Compact crossovers are where the volume is in the SUV segment, and the volume leader among compact crossovers is the Honda CR-V. (That's in 2012 year to date. In 2011, Ford managed to push out more Escapes, even though that vehicle was at the very end of its long life cycle. But one suspects that those cars all disappeared into Hertz fleets, because, where I live at least, you hardly ever see an Escape on the road whereas it often seems like every other car is a CR-V.)
Perhaps that's why Honda was loath to mess with the formula during the CR-V's 2012 redesign. The car's length and width haven't strayed more than a fraction of an inch, and the wheelbase is identical. The 2.4-liter four-cylinder continues as the lone engine offering, although output is increased fractionally, to 185 hp and 163 pound-feet of torque. The engine is once again mated to a five-speed automatic, even as six-speed auto boxes have become the norm.
Nor is the design of Honda's compact people mover a great departure -- more's the pity. The new version looks larger than its predecessor, with a new variation on the previous model's strange, pinched side glass area; perhaps it's an attempt to inject some motion into this blocky shape. Neither is the interior design anything exciting, with acres of gray plastic and -- in my EX-L test car -- leather that looks and feels like something engineered to shrug off a spilled ice-cream cone.

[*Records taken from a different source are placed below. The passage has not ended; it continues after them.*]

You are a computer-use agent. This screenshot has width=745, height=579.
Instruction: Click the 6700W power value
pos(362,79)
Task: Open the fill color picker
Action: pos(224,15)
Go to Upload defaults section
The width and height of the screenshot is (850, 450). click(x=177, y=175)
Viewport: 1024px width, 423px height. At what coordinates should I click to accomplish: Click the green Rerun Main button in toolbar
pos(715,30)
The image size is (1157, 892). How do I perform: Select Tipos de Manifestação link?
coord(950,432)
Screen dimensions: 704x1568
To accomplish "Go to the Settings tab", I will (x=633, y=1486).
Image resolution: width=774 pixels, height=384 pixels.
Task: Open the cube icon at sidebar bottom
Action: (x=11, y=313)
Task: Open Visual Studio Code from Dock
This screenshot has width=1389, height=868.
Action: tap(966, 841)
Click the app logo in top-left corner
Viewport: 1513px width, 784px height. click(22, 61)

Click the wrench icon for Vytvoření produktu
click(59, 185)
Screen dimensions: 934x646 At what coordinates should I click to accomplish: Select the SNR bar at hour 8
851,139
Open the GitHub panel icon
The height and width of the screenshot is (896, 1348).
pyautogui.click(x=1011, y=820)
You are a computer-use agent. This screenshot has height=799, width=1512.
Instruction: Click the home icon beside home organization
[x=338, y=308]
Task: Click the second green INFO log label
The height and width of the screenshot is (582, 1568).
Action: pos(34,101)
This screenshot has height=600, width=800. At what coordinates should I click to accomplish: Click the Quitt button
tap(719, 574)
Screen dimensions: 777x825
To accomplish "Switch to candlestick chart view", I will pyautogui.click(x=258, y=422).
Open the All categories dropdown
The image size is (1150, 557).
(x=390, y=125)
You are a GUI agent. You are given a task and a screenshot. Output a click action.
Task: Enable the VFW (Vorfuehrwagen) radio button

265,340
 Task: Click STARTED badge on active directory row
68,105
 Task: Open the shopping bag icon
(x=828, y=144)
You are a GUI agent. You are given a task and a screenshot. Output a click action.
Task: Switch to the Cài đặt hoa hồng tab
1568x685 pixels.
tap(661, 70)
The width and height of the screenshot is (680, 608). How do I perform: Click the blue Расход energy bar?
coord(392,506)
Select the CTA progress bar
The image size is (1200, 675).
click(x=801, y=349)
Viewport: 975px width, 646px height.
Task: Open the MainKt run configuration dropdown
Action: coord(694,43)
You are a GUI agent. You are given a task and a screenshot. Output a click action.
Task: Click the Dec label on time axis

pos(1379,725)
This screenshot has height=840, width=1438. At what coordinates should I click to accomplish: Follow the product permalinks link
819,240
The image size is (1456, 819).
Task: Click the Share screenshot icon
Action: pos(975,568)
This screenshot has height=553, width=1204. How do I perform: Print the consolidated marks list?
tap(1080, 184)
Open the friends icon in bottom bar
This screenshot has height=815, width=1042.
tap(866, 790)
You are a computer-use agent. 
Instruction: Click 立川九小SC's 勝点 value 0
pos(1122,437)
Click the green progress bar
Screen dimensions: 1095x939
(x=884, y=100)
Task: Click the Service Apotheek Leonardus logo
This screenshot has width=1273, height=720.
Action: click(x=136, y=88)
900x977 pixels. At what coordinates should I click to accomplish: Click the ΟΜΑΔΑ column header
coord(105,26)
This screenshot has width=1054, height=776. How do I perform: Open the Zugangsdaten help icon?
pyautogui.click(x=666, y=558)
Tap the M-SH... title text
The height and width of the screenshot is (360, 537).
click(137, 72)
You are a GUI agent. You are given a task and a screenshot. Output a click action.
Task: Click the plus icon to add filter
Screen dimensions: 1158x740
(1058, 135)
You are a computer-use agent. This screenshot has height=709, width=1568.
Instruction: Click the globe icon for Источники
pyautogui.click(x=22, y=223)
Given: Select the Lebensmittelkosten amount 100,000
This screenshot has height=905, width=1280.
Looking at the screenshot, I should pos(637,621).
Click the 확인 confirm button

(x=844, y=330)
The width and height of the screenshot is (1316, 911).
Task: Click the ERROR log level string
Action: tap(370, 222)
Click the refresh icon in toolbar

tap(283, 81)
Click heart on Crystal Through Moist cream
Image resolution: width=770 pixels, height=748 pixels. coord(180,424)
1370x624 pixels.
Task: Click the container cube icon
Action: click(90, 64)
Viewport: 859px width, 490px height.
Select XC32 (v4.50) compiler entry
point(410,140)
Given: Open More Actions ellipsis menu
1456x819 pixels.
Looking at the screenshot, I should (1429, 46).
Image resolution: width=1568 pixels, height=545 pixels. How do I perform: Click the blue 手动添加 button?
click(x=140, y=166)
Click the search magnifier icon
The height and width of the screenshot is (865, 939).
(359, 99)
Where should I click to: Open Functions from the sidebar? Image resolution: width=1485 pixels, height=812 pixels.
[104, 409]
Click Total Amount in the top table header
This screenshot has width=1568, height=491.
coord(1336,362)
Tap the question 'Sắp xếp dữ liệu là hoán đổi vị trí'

It's an unspectacular cabin, unless you're talking utility. Interior space is vast, and the cabin feels wide and airy. The back seat is particularly roomy, and a flat floor helps make it habitable for three. The cargo hold is easy to load thanks to an ultra-low floor. And there are stowage cubbies everywhere. In typical Honda fashion, the controls and switches are easy to use -- excepting those surrounding the navigation screen, graphics of which are dated. A (much-needed) backup camera is standard.
The CR-V's similarly unassuming powertrain is also undeniably effective. Direct injection and turbocharging are nowhere to be found, but Honda was able to coax another 2-to-3 mpg out of this engine, bringing the EPA ratings up to a respectable 23/31 mpg (FWD) and 22/30 mpg (AWD). A button on the dash engages Eco mode; unfortunately, it snuffs out throttle response and makes the transmission cling stubbornly to higher gears. Switch it off, and the powertrain is far more agreeable, although the CR-V isn't exactly quick -- particularly at highway speeds -- and the engine note at times is a dull moan. The electronically controlled all-wheel-drive system, which is new with the 2012 model, works flawlessly, sending power to the rear wheels before the front tires have a chance to chirp or spin. Torque steer is not an issue, and Honda has done a good job tuning both the CR-V's electric power steering and the suspension. Unsurprisingly, however, both favor relaxed driving over lively cornering.
Unsurprising and relaxed could describe the CR-V overall. It's neither flashy nor exciting but it is well executed. Combine that with Honda's enviable reputation for reliability, and you've likely got what it takes to make this CR-V as ubiquitous as the last one.